■ Goal of the exercise ■
Exactly as written, restate the material below from its first line through the line containing "Open the Тёмный color swatch", and stop there.

(Beginning of Material to process)

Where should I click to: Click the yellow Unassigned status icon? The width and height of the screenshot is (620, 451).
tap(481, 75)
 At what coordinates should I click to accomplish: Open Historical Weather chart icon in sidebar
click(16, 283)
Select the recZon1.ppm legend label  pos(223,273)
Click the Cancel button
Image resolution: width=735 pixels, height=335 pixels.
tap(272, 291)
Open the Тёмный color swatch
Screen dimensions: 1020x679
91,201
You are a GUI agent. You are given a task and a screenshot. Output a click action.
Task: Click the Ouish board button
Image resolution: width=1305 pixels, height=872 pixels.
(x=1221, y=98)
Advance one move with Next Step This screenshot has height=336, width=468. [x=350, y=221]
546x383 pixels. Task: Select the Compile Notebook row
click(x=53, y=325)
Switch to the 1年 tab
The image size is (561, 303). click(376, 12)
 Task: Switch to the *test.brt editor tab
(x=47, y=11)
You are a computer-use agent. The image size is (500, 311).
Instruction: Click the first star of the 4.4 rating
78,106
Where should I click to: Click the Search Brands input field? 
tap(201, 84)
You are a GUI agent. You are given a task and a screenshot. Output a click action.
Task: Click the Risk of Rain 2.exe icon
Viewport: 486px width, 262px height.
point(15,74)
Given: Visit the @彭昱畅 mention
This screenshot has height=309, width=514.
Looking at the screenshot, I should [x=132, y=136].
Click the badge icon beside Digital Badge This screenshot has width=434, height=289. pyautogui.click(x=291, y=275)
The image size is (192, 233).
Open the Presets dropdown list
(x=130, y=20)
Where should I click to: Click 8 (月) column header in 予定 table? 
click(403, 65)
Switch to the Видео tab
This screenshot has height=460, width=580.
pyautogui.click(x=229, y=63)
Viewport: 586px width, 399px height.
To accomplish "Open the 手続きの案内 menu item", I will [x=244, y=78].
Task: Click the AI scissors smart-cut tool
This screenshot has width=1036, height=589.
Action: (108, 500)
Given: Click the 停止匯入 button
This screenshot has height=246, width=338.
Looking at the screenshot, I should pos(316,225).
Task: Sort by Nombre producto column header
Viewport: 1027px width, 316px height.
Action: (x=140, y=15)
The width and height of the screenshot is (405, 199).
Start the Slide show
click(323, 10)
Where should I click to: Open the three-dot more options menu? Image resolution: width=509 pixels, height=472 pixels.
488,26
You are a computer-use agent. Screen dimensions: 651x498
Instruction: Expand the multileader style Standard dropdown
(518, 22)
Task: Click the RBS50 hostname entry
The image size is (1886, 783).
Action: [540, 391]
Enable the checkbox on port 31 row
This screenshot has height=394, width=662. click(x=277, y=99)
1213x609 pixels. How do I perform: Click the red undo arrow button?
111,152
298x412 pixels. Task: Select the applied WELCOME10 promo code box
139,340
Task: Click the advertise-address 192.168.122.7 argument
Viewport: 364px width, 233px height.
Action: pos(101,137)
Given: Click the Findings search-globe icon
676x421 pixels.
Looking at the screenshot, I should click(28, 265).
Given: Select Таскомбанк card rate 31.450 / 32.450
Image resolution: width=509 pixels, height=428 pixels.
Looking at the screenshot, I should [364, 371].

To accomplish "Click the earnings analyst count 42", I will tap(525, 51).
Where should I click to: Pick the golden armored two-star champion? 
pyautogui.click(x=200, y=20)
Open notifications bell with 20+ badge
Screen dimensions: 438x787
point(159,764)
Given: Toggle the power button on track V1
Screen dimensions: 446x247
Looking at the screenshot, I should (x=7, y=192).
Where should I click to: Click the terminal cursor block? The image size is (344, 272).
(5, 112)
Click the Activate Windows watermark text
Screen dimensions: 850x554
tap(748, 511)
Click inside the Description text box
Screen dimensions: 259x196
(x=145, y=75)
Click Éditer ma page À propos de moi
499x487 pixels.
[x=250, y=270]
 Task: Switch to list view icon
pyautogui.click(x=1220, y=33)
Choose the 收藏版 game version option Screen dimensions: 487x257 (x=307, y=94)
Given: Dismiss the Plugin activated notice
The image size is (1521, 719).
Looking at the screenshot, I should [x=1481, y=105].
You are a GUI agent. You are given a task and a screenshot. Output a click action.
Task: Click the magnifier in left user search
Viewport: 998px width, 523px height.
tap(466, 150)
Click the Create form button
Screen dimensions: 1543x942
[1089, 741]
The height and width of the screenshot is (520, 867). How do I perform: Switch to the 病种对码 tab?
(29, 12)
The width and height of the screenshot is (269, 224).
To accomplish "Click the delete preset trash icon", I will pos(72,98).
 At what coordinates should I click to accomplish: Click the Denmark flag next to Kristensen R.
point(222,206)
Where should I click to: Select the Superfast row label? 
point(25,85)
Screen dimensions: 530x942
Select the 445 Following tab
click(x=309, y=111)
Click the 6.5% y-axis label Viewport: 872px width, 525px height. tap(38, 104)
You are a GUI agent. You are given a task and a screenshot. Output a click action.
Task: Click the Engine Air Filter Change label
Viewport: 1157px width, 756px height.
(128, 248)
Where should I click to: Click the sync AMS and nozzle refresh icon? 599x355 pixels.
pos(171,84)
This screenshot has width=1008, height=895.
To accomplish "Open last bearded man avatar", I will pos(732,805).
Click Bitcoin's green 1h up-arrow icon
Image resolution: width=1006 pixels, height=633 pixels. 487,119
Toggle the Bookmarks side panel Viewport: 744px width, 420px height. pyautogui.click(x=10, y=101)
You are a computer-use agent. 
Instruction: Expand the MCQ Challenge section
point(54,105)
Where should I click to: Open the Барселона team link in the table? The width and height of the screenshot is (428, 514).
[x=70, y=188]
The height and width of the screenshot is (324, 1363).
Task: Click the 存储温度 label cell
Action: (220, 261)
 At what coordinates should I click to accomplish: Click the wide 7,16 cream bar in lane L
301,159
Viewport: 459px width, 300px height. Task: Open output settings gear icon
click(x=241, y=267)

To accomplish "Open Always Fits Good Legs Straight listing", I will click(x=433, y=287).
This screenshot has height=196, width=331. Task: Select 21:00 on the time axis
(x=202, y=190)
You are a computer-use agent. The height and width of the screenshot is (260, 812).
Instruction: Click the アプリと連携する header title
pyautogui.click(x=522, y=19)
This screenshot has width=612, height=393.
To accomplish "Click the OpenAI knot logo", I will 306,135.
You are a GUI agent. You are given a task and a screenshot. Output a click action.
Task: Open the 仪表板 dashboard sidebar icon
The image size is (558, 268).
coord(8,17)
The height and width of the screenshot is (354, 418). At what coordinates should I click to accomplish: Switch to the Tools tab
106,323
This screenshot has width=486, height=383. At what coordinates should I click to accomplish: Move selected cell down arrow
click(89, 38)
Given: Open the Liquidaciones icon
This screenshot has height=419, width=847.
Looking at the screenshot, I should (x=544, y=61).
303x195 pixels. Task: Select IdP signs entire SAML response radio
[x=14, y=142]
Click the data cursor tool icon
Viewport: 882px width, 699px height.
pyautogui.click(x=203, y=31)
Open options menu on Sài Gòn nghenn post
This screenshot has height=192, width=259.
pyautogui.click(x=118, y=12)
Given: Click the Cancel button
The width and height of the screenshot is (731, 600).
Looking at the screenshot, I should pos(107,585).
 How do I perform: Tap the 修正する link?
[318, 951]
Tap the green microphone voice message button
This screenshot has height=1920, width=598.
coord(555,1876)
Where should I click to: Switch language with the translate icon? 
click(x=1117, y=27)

(End of Material to process)

■ Exercise solution ■
Where should I click to: Click the yellow Unassigned status icon? The width and height of the screenshot is (620, 451).
tap(481, 75)
 At what coordinates should I click to accomplish: Open Historical Weather chart icon in sidebar
click(16, 283)
Select the recZon1.ppm legend label  pos(223,273)
Click the Cancel button
Image resolution: width=735 pixels, height=335 pixels.
tap(272, 291)
Open the Тёмный color swatch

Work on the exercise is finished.